Embarking on a do-it-yourself (DIY) project, especially within the realm of electric platforms, kits, tools, cars, and motors, demands a foundational understanding of electronics. For enthusiasts eager to build their own electric vehicles or platforms, choosing the right electronic components is paramount. This guide will walk you through the essential elements – motors, Electronic Speed Controllers (ESCs), batteries, receivers, servos, and Battery Eliminator Circuits (BECs) – ensuring your electric platform is not only functional but also optimized for performance and longevity.
Motors, ESCs, & Batteries: The Power Trio
The selection process begins with the motor, the heart of your electric platform. Motor choice is intrinsically linked to the thrust you require and the propeller size you intend to use. Manufacturers typically provide specifications detailing the thrust a motor can generate with a specific propeller, alongside its amperage draw. For instance, if you aim for a combined thrust of approximately 1720g, as in our example, two motors each delivering 860g of thrust with a 10×4.7 propeller would be suitable. These motors might draw around 12 Amps each.
Once you’ve identified your motor, the Electronic Speed Controller (ESC) comes into play. The ESC’s primary function is to regulate the power delivered to the motor, controlling its speed. It’s crucial to select an ESC that can handle the motor’s amperage draw. A general rule of thumb is to choose an ESC with a higher amperage rating than your motor’s maximum draw to ensure it operates efficiently and avoids overheating. In our example, even though the motors draw 12 Amps each, a 40Amp ESC per motor was chosen for enhanced cooling and safety margin, despite a 25-30Amp ESC being technically sufficient.
Batteries are the energy source for your electric platform. To estimate flight time or operational duration, you can use a simple equation:
*Flight Time (minutes) = (Battery Capacity (Ah) / Motor Amp Draw (Amperes)) 48
This equation incorporates the 80% discharge rule, which advises against depleting lithium polymer batteries beyond 80% of their capacity to prolong their lifespan. For example, a 2200mAh (2.2Ah) battery paired with a motor drawing 12 Amps would yield approximately 8.8 minutes of operation. Therefore, for extended operation, consider using multiple batteries or batteries with higher capacity.
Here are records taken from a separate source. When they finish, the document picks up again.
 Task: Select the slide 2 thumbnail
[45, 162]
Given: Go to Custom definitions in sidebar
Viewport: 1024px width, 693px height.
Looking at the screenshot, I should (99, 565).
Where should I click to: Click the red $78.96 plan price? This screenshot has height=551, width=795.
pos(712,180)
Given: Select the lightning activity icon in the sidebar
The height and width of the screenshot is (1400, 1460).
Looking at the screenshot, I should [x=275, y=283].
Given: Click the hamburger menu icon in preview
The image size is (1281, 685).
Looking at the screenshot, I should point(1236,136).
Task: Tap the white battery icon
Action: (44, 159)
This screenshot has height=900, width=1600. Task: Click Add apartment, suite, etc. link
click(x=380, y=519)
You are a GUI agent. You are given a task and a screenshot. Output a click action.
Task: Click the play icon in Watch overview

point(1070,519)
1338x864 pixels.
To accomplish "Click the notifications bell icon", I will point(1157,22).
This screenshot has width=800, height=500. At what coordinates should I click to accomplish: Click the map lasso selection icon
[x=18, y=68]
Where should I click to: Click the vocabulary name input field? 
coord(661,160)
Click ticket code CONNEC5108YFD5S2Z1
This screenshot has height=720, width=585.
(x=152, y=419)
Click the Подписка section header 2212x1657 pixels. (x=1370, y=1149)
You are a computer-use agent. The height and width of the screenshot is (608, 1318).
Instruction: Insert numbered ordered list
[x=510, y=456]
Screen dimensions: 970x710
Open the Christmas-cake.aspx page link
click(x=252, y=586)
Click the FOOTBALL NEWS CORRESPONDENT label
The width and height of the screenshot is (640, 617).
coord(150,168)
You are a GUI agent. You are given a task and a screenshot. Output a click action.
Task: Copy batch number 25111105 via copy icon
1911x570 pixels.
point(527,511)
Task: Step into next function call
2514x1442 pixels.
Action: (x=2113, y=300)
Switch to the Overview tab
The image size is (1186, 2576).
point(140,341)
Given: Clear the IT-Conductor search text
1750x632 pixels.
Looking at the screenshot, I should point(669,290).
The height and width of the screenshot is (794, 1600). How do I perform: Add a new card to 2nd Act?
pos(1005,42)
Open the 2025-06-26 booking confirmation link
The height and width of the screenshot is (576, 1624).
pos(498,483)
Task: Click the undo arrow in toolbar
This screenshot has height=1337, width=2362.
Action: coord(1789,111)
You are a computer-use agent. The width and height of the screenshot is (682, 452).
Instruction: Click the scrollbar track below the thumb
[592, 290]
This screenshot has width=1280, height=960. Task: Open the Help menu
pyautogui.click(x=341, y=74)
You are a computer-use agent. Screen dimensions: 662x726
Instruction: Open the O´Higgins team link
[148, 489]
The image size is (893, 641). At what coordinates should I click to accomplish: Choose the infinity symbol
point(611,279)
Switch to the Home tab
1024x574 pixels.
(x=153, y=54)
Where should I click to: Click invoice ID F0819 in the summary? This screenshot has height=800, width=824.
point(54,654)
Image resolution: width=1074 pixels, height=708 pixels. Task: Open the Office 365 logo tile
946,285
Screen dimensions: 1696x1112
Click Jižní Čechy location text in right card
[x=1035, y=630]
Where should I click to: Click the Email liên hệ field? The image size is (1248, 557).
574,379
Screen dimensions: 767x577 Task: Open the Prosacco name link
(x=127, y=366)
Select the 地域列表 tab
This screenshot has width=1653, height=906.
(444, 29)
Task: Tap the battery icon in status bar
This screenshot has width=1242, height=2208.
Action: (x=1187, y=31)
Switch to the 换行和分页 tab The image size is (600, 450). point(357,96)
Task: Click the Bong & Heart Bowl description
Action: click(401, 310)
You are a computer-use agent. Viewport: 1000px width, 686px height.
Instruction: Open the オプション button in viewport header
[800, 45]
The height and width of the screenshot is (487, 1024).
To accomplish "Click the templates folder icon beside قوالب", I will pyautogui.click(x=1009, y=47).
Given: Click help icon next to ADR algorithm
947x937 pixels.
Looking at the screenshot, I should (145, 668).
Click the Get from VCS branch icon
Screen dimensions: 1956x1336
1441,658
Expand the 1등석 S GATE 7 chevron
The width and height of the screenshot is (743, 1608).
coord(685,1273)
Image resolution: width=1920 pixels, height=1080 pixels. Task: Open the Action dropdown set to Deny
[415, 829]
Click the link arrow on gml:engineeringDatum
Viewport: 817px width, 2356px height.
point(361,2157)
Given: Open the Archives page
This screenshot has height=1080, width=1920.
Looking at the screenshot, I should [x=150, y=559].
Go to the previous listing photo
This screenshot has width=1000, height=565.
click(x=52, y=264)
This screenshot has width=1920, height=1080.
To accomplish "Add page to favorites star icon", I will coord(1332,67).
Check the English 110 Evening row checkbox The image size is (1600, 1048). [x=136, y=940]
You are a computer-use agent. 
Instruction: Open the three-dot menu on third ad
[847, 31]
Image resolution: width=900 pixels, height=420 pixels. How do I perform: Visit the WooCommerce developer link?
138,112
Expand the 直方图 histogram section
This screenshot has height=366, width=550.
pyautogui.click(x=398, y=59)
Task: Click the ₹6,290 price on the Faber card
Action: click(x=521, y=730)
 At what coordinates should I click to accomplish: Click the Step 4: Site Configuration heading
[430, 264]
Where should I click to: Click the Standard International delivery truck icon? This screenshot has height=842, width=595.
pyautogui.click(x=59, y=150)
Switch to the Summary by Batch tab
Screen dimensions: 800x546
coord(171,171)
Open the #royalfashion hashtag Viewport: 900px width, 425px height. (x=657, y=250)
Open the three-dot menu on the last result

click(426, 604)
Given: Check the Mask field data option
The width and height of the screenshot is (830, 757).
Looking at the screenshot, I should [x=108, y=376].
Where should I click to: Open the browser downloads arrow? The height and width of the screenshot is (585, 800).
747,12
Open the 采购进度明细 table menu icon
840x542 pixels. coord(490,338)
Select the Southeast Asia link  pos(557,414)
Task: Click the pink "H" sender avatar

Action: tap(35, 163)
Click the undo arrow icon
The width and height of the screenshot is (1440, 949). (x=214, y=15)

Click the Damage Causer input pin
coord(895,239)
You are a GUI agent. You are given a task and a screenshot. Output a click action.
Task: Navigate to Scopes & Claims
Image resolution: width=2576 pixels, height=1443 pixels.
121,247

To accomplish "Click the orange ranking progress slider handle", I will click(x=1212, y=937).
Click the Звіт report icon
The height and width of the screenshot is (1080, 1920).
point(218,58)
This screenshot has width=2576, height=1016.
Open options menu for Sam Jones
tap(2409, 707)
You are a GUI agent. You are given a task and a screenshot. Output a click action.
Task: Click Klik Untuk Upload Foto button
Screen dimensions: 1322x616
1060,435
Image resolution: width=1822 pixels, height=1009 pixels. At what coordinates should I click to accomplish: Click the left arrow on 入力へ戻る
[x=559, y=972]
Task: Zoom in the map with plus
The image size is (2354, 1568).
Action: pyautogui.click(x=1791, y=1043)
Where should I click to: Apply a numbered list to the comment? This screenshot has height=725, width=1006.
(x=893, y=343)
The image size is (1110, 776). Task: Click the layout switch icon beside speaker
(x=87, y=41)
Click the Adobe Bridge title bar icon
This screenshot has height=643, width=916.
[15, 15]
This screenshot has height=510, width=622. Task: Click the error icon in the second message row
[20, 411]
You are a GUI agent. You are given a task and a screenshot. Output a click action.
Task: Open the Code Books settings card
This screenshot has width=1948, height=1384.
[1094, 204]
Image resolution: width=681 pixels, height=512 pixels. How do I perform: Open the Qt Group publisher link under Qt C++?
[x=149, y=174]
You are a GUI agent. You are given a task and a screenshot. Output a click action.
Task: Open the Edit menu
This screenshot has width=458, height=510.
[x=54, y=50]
Receiver: The Command Center
The receiver acts as the communication bridge between your control system (transmitter) and the electronic components on your platform. The number of channels your receiver needs is dictated by the functions you want to control. For basic control with Elevator, Ailerons, Rudder, Flaps, and throttle, a minimum of a 5-channel receiver is necessary. However, it is often prudent to opt for a receiver with more channels than initially required. This provides flexibility for adding future features or accessories without needing to replace the receiver. In our example, an 8-channel receiver was selected to accommodate the 5 essential channels and offer spare ports for a Battery Eliminator Circuit (BEC) and potential expansions.
Servos & BEC: Control and Power Distribution
Servos are actuators that translate electrical signals into mechanical motion, enabling control surfaces like ailerons, elevators, and rudders to move. The size and type of servos you choose should be appropriate for the scale and demands of your electric platform. Larger platforms often necessitate larger servos, which inherently draw more current.
If the combined current draw of your servos exceeds the capacity of your ESC’s internal BEC (Battery Eliminator Circuit), an external BEC becomes essential. A BEC regulates the voltage from the main battery down to a level suitable for the receiver and servos (typically 5V or 6V), ensuring a stable power supply. In scenarios where multiple high-current servos are used, like the example using six servos each drawing 400mA (totaling 2.4A), an external BEC is crucial to prevent overloading the ESC’s internal BEC and ensure reliable servo operation. The external BEC directly taps power from the battery, bypassing the ESC’s BEC for servo and receiver power, thus isolating and safeguarding the power distribution.
Total Electronics for Your DIY Electric Platform
To summarize, the core electronic components for a typical DIY electric platform include:
- 2x Electric Motors
- 2x Electronic Speed Controllers (ESC)
- 1x Battery Eliminator Circuit (BEC)
- 1x 8 Channel Receiver
- 6x Servos
Selecting the right electronics for your DIY electric platform is a critical step in ensuring its successful operation. By carefully considering factors like thrust, amperage draw, battery capacity, channel requirements, and servo power needs, you can build a robust and efficient electric platform tailored to your specific project goals within the broader spectrum of electric platform kit tools for do-it-yourself cars and motors.